The Post tries to give advice to freshmen; hilarity ensues

The Washington Post is good at a lot of things: Pulitzer Prize-winning Joshua Bell articles, investigative series on the kind of people who shoot their friends in the face, and reliable coverage of one of the worst teams in all of Major League Baseball. Notably absent from the list: telling freshmen the ways of the world.

Unfortunately, that didn’t stop the Post from running a feature over the weekend called “The Freshman 15: What Every First-Year College Student Needs to Know About Washington.” (Nor did the fact that this is already well-tred ground.) The article puts on full display all the worst qualities of the Post. The advice is at times preachy, inaccurate, and irrelevant. What’s more, they largely repeat what your 50 year-old parents told you on move-in weekend before you managed to escape them.

The worst offenders:

5. Forget the fake ID. The District is where fake IDs go to die. Give it up, McLovin. That expired Hawaii license might have gotten you 30s of Milwaukee’s Best at your local beer shack, but the bouncers in this town have you pegged: You stammer, you sweat and you don’t even know your own fake Zip code. Don’t believe us? Head to the 9:30 club. Test your luck, and let us know how that works out.

Apparently the Post has never been to Chadwick’s on a Thursday night. (Neither have I, for that matter, but my 19 and 20 year-old friends tell me it’s quite a party.)

6. Remember that the Metro shuts down at 3 a.m. on Friday and Saturday nights. Don’t get stuck drunk and penniless trying to figure out how you’ll make it home. There’s nothing more pitiful than a Farecard-waving drunk trying to persuade a cabdriver to take him home. The cabbie will not take you home. Get your act together.

Wait, what? I thought we weren’t supposed to use fake IDs.

8. Yield to cars in traffic circles. The city is overpopulated with circles (a.k.a. Washington planner Pierre L’Enfant’s grandest practical joke), so you’re likely to encounter them if you’re a driver. Yield to the cars in the loop. More important, don’t stop if nothing is coming. (“Yield” means “yield,” not “stop.”) College freshmen are responsible for 85 percent of the accidents in D.C. traffic circles. We’re making that up, but it’s probably 25 percent true.

25% of 85% is still about 20%. I know at most 10 Georgetown students who have a car at school. Even if AU, GW, and Howard are a little more car-happy than us (are they?), there’s no way college students are to blame for 1/5 of D.C.’s accidents. Quit whining, Post.

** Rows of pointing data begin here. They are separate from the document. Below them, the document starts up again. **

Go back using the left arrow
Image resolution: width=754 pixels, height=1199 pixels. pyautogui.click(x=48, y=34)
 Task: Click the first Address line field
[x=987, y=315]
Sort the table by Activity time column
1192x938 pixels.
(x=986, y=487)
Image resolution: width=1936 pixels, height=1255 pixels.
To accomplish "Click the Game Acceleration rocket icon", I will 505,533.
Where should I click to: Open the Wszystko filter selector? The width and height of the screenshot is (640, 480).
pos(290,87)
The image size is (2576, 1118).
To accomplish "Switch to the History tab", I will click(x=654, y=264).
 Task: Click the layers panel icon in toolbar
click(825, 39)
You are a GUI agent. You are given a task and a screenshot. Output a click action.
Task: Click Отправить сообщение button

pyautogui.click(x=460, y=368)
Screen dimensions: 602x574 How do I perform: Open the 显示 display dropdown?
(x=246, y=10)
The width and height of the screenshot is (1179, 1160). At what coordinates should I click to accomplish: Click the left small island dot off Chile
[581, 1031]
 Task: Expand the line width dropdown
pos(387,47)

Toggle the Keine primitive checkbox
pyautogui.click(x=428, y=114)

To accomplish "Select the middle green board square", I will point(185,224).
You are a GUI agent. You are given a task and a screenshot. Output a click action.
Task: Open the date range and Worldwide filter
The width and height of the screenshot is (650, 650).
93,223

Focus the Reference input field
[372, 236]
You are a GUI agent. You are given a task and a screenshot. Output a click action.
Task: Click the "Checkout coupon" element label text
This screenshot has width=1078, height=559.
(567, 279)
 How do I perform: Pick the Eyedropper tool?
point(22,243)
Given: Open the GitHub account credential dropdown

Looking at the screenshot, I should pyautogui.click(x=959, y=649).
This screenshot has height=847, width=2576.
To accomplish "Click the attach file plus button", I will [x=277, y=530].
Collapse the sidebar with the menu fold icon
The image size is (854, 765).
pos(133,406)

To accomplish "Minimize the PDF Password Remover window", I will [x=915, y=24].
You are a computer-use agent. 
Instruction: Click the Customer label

3. Don’t dance at indie-rock shows. Maybe where you come from, dancing is acceptable or even fun. Not here. Music is serious, and being serious about music is serious, too. Seriously? Yes. You can smile in an ironic way. Or sneer. But keep those dancing shoes in the closet. You’ve entered folded-arms territory.

True for some indie groups, but some indie music calls for a little energy and movement. At these shows, the Post is the balding middle-aged man standing alone with his hands in his pockets, scowling at you.

11. There is no J Street. No matter how far you walk, you’ll never cross J Street. If someone tells you to meet her anywhere on J Street, you are being punk’d.

This one is actually useful because freshmen don’t know how to read maps. Also a good excuse to use the word “punk’d”.